What you will do: Locate "[tab] (116, 1004)" in the data below, then output the line it is on and all following lines through the last, word for word. Skip any pictures.

[Opening Records for processing section]

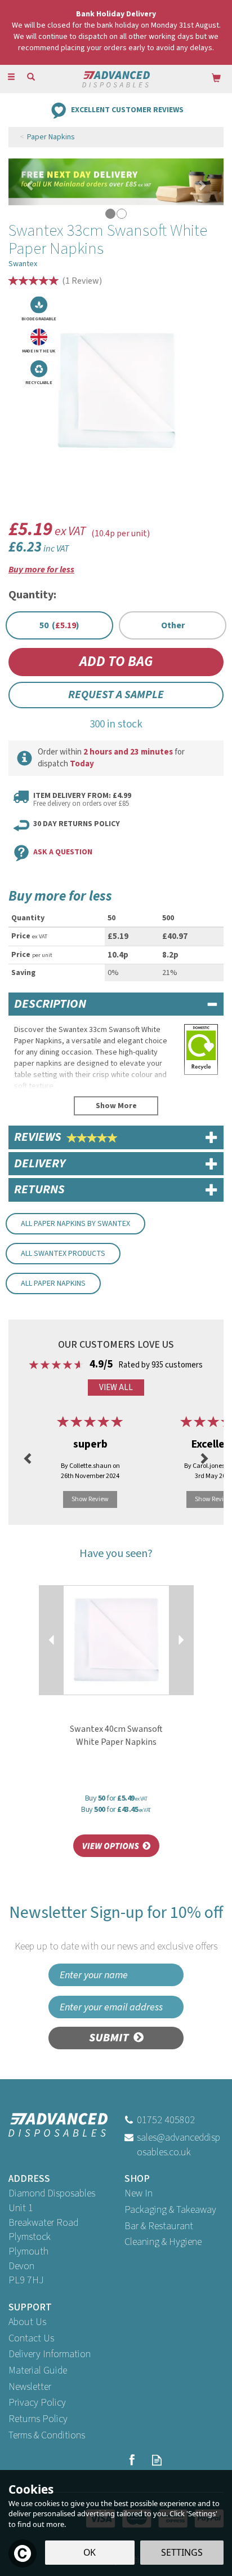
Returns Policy (38, 2419)
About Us (27, 2322)
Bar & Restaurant (158, 2226)
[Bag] (216, 77)
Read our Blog (157, 2460)
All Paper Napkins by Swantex (75, 1223)
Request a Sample (116, 695)
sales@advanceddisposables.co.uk (178, 2145)
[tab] (116, 1004)
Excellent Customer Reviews (127, 109)
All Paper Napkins (53, 1283)
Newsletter (29, 2387)
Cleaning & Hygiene (163, 2242)
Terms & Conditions (46, 2435)
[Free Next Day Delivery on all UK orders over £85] (116, 181)
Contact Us (31, 2338)
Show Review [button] (90, 1499)
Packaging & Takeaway (170, 2210)
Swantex (22, 264)
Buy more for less (41, 569)
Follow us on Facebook (131, 2460)
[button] (24, 181)
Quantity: (32, 595)
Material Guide (37, 2370)
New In (138, 2193)
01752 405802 (166, 2120)
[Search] (31, 77)
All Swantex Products (63, 1253)
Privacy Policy (37, 2403)
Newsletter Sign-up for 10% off (116, 1927)
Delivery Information (49, 2354)
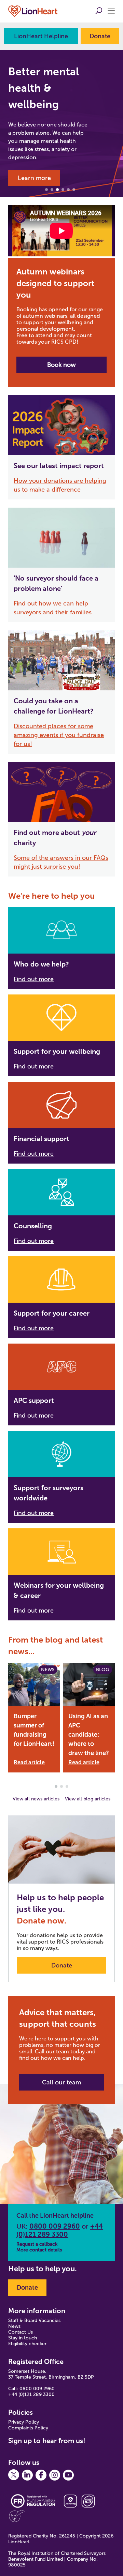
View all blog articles (87, 1799)
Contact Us (20, 2332)
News (14, 2326)
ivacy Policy (26, 2422)
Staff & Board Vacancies (34, 2320)
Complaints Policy (28, 2428)
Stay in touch (22, 2338)
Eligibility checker (27, 2344)
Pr (10, 2422)
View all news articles (36, 1799)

[Closing Records for processing section]

Problem solution:
[tab] (116, 1004)
Excellent Customer Reviews (127, 109)
All Paper Napkins (53, 1283)
Newsletter (29, 2387)
Cleaning & Hygiene (163, 2242)
Terms & Conditions (46, 2435)
[Free Next Day Delivery on all UK orders over £85] (116, 181)
Contact Us (31, 2338)
Show Review [button] (90, 1499)
Packaging & Takeaway (170, 2210)
Swantex (22, 264)
Buy more for less (41, 569)
Follow us on Facebook (131, 2460)
[button] (24, 181)
Quantity: (32, 595)
Material Guide (37, 2370)
New In (138, 2193)
01752 405802 (166, 2120)
[Search] (31, 77)
All Swantex Products (63, 1253)
Privacy Policy (37, 2403)
Newsletter Sign-up for 10% off (116, 1927)
Delivery Information (49, 2354)
View all blog articles (87, 1799)
Contact Us (20, 2332)
News (14, 2326)
ivacy Policy (26, 2422)
Staff & Board Vacancies (34, 2320)
Complaints Policy (28, 2428)
Stay in touch (22, 2338)
Eligibility checker (27, 2344)
Pr (10, 2422)
View all news articles (36, 1799)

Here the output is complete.